Required actions
1. Please edit the GopherCon recap: start at the words "At GopherCon the" and stop after "dozen paces) over.", and replace "convenient" with "short".
2. Answer these questions on the GopherCon recap:
(a) Which version of NATS Server was released as the team arrived in Denver?
(b) Where was the CoreOS party held?
(c) Who gave the talk on Writing Networking Clients in Go?

Text
GopherCon 2017 Recap - How does GopherCon keep getting even better each year?
Brian Flannery — July 21, 2017
Now that everyone has had time to catch their breath a bit, we wanted to recap what our team was up to at GopherCon! It remains one of our favorite events, and Apcera has sponsored every year, with NATS having a room on Community Day last year and again this year, too.
Just as our team were getting into Denver to prepare to kick off GopherCon, we also released 1.0 of NATS Server. You can find the latest version here . The 1.0 release has a bunch of goodness in there, with the main item being hot configuration reload. You’ll note if you parse the release notes this release had a nice community dimension behind to it - so, we’d like to again thank everyone who took part!
At GopherCon the team enjoyed networking with everyone at Wynkoop Brewery, and at the CoreOS party at Pizza Republic. Thank you to the CoreOS crew for sponsoring that and making it such a convenient trek (over a few dozen paces) over.
There were a few NATS items at GopherCon this year: On Friday, Wally Quevedo on our team gave a talk on Writing Networking Clients in Go, using his experience with the NATS Go Client as an example. The recording of the talk will be out at a later date, but in the meantime the slides are available here . If you have any questions or feedback, just let Wally know - he is easy to find on twitter ( @wallyqs ).

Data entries
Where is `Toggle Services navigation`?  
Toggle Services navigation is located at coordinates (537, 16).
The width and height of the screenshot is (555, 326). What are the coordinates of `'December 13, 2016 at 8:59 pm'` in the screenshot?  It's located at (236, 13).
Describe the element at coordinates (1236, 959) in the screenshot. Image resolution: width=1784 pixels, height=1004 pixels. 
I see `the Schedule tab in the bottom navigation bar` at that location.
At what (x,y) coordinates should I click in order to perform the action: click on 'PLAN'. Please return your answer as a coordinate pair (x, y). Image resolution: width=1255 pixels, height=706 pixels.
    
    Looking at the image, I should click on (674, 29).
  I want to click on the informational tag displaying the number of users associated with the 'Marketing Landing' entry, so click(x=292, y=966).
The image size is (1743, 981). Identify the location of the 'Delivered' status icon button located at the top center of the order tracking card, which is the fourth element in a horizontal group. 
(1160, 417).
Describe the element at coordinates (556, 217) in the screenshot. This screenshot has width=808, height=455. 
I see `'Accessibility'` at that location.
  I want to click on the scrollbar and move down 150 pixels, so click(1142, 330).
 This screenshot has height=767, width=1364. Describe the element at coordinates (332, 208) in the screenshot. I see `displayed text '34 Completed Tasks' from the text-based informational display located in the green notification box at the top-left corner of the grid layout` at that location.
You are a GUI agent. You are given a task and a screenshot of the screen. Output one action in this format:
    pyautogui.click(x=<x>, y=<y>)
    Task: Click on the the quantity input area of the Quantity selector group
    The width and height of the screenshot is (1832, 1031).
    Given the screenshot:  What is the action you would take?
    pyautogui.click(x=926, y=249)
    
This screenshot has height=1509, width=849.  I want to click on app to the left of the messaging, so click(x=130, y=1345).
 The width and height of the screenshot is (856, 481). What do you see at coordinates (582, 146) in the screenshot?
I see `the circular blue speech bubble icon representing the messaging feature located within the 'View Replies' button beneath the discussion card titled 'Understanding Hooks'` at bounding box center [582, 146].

Expected outputs
1.
At GopherCon the team enjoyed networking with everyone at Wynkoop Brewery, and at the CoreOS party at Pizza Republic. Thank you to the CoreOS crew for sponsoring that and making it such a short trek (over a few dozen paces) over.

2.
(a) 1.0
(b) Pizza Republic
(c) Wally Quevedo